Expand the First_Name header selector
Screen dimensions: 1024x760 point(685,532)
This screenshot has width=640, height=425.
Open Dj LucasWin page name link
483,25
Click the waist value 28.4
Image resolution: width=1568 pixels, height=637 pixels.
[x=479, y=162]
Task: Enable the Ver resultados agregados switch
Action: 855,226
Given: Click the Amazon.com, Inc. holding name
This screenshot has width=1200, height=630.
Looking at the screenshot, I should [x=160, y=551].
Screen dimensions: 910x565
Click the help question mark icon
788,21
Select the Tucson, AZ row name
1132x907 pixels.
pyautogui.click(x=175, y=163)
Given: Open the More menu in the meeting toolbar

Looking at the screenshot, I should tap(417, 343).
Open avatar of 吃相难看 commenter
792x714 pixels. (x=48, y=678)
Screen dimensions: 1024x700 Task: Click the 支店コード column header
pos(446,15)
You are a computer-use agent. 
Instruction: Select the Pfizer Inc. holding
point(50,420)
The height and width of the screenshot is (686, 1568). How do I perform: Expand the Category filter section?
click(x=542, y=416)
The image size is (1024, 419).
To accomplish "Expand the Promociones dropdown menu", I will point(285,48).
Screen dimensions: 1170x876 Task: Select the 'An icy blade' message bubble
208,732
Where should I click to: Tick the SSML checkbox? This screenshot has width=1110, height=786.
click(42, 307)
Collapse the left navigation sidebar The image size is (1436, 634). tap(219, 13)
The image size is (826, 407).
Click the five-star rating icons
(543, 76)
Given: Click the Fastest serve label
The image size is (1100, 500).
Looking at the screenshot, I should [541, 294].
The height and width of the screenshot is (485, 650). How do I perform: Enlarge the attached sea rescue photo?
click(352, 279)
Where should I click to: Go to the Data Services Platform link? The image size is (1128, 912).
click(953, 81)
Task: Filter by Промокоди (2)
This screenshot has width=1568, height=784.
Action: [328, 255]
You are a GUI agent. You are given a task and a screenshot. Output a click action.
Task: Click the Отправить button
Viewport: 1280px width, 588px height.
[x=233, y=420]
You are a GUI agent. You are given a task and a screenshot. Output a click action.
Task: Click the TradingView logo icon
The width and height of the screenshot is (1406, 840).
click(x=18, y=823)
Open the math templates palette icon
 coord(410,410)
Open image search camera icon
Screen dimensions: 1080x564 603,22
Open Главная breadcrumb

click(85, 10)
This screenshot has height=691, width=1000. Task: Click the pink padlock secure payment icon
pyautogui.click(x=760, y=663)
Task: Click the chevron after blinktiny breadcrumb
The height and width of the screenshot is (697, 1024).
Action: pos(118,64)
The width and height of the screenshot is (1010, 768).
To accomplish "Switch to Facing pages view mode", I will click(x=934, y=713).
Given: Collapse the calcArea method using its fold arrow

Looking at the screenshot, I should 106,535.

____

Reproduce the lines of the records exactly, from the first one through the line that contains "Click the waist value 28.4".

Expand the First_Name header selector
Screen dimensions: 1024x760 point(685,532)
This screenshot has width=640, height=425.
Open Dj LucasWin page name link
483,25
Click the waist value 28.4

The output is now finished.